From my own (non-medical professional) journey with PC + recurrence, and surveying the landscape on various forums, "symptom" is perhaps not the best thing to look for because symptoms occur so late in the progression of disease. With bile duct blockage and the resulting jaundice being a first symptom of PC for many people, a patient with stents or Whipple surgery may not experience jaundice, and thus not detect a recurrence until other more insidious symptoms emerge at later stages of the disease.
Anyone who has already had pancreatic cancer and surgery to resect it should know something about their CA19-9 history (levels when they were health vs sick, or if their tumors even expressed CA19-9 at all). CA19-9 seems to be the most affordable and easily accessible way to monitor yourself over time. Increases in CA19-9 seem to be the first indication of recurrence for a lot of people (myself included).
If your tumors don't express CA19-9, there may be other affordable blood biomarkers like CEA that could be indicative. Any patient's own history should identify whether that is the case. Other ctDNA/cfDNA tests like Signatera and Galleri can also be used, but are not so affordable, and maybe not as indicative early on as CA19-9 (again, exactly my case).
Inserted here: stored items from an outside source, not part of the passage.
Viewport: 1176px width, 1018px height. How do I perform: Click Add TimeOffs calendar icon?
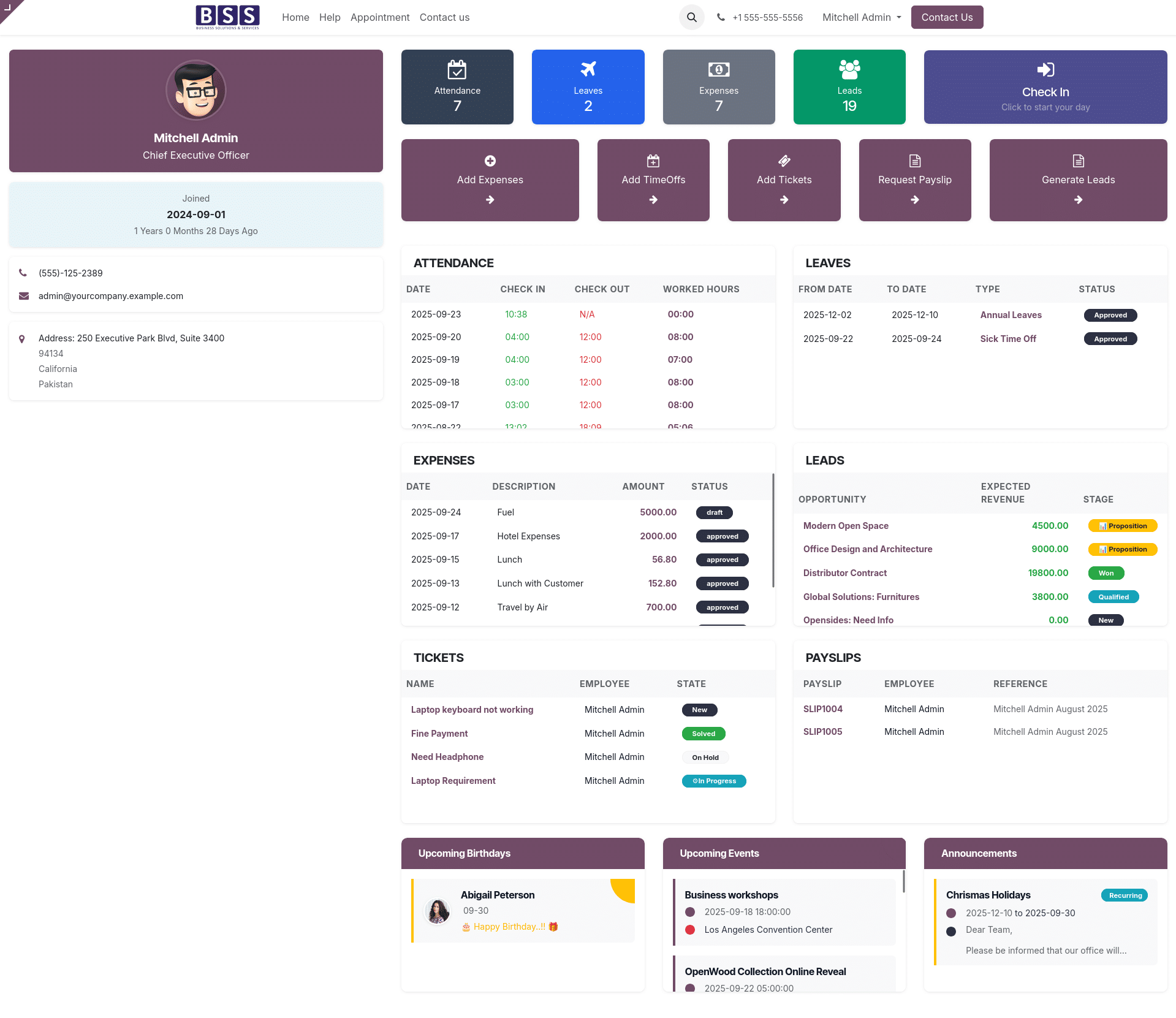point(653,161)
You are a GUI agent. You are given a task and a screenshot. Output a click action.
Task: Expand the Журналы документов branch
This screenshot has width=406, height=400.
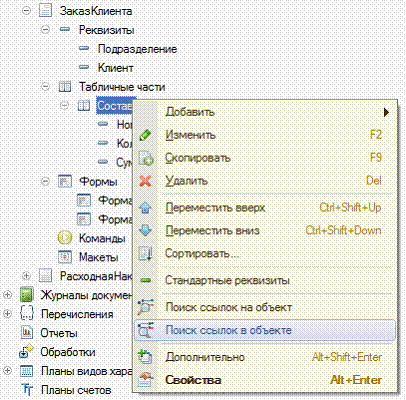pyautogui.click(x=7, y=295)
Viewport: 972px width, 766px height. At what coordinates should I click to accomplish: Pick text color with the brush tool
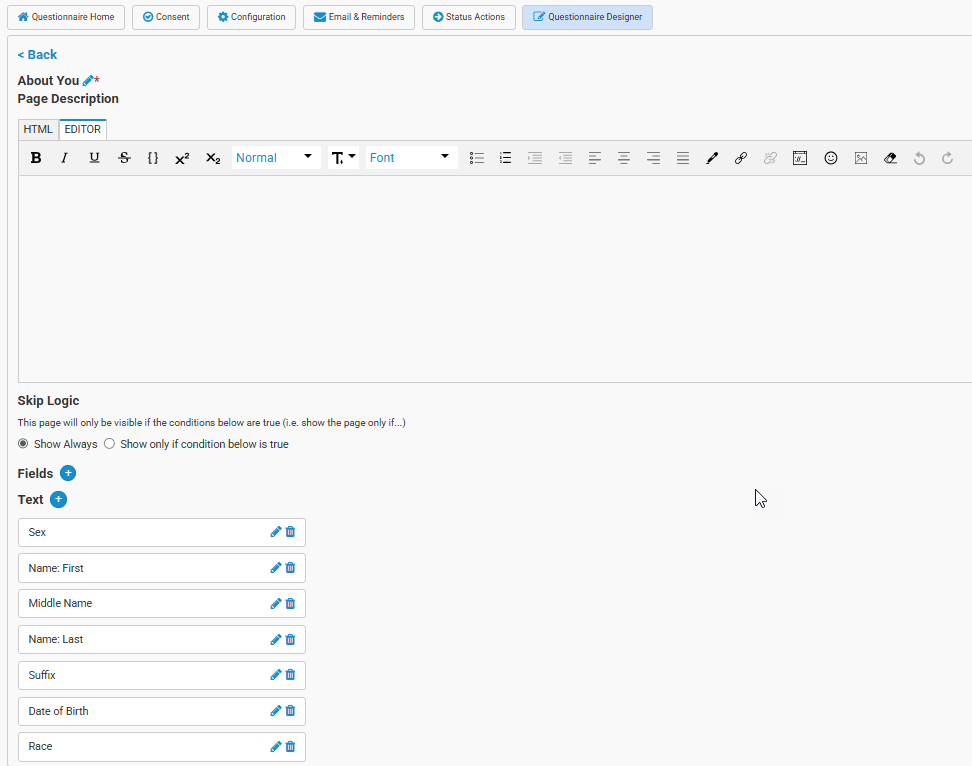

Thanks for the encouragement. As I ended my chemo in Nov 2023, I go for my 3 month checkups in Feb. As much as I try not to be consumed with a possible recurrence, it’s just natural to be concerned. I’m always wondering if a pain here or there could be it. I pray that I’m one day able to get past this.
Praying for your positive results.
Thanks. I’m taking your recommendation to google for more direct information.
Curious to know if you took the Signatera or Galleri tests. I was considering Galleri since my fam history is positive for GI cancers (colon, pancreatic).
Don’t trust a CT scan. Mine were fine, but my CA-19 kept creeping up, and since I still have fluid in my abdomen from surgery in April, the Dr thought it was from that. Now my CA-19 is 1000. Going for PET scan this week and biopsy next! I was stage 1 after surgery, so this is a blow. Just don’t trust CT scans
Was your surgery the Whipple? Where do they think the recurrence came back to (the area of the recurrence)? It’s scary that there is no definitive way to be clear of the cancer after surgery with no chance of recurrence. PC is an aggressive horrible cancer.
I had pncratic tail resection 3 months ago, diagnosed with stsge 1b, R0, post-surgery CA 19.9 of 5. All lymphs and margins are negative. Now, I am thinking not to go through chemo. Is anyone else in the same situation? Appreciate any thoughts.